Riggs Handicap
- Class: Discontinued
- Location: Pimlico Race Course Baltimore, Maryland, USA
- Inaugurated: 1926 - 2000
- Race type: Thoroughbred - Flat racing

Race information
- Distance: 1+1⁄2 miles (12 furlongs)
- Surface: Turf
- Track: left-handed
- Qualification: Three-year-olds and up

= Riggs Handicap =

American Thoroughbred horse race

The Riggs Handicap is a discontinued American Thoroughbred horse race at the Pimlico Race Course in Baltimore, Maryland which was first run in 1926 as a race for horses age three and older and named in honor of the late William P. Riggs, Secretary of the Maryland Jockey Club.

The Riggs Handicap was run on dirt until 1949 when it was placed on hiatus. It was revived in 1956 as a race on turf.

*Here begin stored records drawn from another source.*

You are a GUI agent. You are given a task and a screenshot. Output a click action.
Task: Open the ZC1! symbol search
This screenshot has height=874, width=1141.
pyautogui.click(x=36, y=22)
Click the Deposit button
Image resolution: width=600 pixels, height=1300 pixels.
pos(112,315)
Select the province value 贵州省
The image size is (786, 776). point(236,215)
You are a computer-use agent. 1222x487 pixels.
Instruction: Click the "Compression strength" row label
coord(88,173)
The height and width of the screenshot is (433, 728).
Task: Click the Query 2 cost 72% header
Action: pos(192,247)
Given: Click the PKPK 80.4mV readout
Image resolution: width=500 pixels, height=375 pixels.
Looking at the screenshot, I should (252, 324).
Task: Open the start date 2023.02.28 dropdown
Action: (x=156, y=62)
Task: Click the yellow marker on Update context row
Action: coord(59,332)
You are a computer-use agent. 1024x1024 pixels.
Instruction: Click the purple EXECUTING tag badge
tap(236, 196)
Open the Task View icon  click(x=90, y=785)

The race had its final running in 2000. Following the introduction of the Graded stakes system in the United States, the Riggs would be a Grade III event from 1973 through 1992.

Among the Riggs winners are Buck's Boy (1998); Little Bold John (1987, 1988), who won it twice on the turf; and Ecole Etage (1975). On dirt, the race attracted top runners such as Pilaster (1949), Stymie (1945), Polynesian (1946), Double Jay, (1947), Seabiscuit (1937) in track record time, Crusader (1926) and Bostonian (1927) won it on dirt.